The average person must think

Richard Cohen, liberal columnist for the Washington Post, has struggled with some very basic logical notions.  Today is no exception.  Today again he puts on his contrarian hat and accuses a lot of unnamed people–admirers of Sonia Sotomayor (Obama's nominee for the Supreme Court) of elitism and racism.  He writes:

With the nose of a trained columnist, I detect the whiff of elitism-cum-racism emanating from the nomination of Sonia Sotomayor to the Supreme Court. The whiff does not come — Rush Limbaugh and Newt Gingrich notwithstanding — from Sotomayor's own statements; nor does it come from her controversial decision upholding race-based affirmative action. It comes, instead, from the general expression of wow about her background. Imagine, someone from the projects is a success!

"Nobody expects you to be chosen someday for the Supreme Court when your father was a welder with a third-grade education," wrote Richard Lacayo in Time magazine. He is right — the expectations are all otherwise. You can see them on display in many of the reports about Sotomayor's background. She was raised in public housing projects. She grew up in the Bronx, which the average person must think of as a particularly nasty part of Mumbai, and she is, finally and incriminatingly, Puerto Rican. This is all, apparently, very hard to imagine.

With the nose of a trained nonsequitarian, I detect a whiff of it-does-not-follow here.  Cohen's only evidence of a "general expression of wow" is some guy writing in Time and his own "the average person must think."  He then goes on to debunk this not-established-to-exist general expression by running through a list of unnusually successful (and therefore completely unrepresentative) people (for any background) who come from public housing projects (Mike Tyson, Jay-Z, Ken Auletta, etc.).  No one can plausibly deny the empirical possibility of being a success in any endeavor despite having been born in the projects.  But what wows people are the probabilities.  As Cohen ought to know, the expectations for people in the projects are indeed very different, not out of racisim, but out of a realistic sense of how one is successful in America.  I doubt it is really elitism to think that.

Mission accomplished

Robert Samuelson, opinion writer for the Post, thinks the Press has been too kind to Obama.  They are, he claims, "infatuated" with him; they have, as it were, a crush on Obama.  What is the evidence for this claim?  Why, studies, of course:

Obama has inspired a collective fawning. What started in the campaign (the chief victim was Hillary Clinton, not John McCain) has continued, as a study by the Pew Research Center's Project for Excellence in Journalism shows. It concludes: "President Barack Obama has enjoyed substantially more positive media coverage than either Bill Clinton or George W. Bush during their first months in the White House."

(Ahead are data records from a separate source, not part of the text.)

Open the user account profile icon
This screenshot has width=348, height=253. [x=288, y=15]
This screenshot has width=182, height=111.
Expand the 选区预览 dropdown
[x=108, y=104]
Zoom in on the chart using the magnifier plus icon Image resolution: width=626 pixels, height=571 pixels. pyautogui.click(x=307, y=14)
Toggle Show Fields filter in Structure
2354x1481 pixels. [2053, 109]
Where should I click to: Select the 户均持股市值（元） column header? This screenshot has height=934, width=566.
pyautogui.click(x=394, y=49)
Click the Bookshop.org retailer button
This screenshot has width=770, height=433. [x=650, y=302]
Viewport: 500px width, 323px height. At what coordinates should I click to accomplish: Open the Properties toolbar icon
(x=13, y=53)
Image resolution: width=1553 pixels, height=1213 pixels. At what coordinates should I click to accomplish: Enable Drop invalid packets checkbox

The study examined 1,261 stories by The Post, the New York Times, ABC, CBS and NBC, Newsweek magazine and the "NewsHour" on PBS. Favorable articles (42 percent) were double the unfavorable (20 percent), while the rest were "neutral" or "mixed." Obama's treatment contrasts sharply with coverage in the first two months of the Bush (22 percent of stories favorable) and Clinton (27 percent) presidencies.

Unlike George Bush and Bill Clinton, Obama received favorable coverage in both news columns and opinion pages. The nature of stories also changed. "Roughly twice as much of the coverage of Obama (44 percent) has concerned his personal and leadership qualities than was the case for Bush (22 percent) or Clinton (26 percent)," the report said. "Less of the coverage, meanwhile, has focused on his policy agenda."

Gee.  None of this supports Samuelson's claim that there is "collective fawning" or "infatuation" on the part of the media for Obama.  Besides, he's not even mildly suspicious of the metrics of the study.  What does it mean, for instance, that an article is "favorable"?   Does it advocate Obama's position (whatever that may be) or does it just report that that position enjoys broad support?  Newspapers are filled with all kinds of articles (many of them are of the inside baseball variety); lumping them all together under the simple "favorable/unfavorable" metric is bound to obfuscate questions of bias rather than clarify them.  More importantly, however, increasing "unfavorable" does not entail that the press has grown any more critical or skeptical.  Knee-jerk skepticism in the name of balance is (ironically) worse than none at all.  Finally, its seems wrong to presume, as Samuelson has, that there is some ideal position for the favorable/unfavorable ratings.  Perhaps this is where it ought to be.  But that's another matter.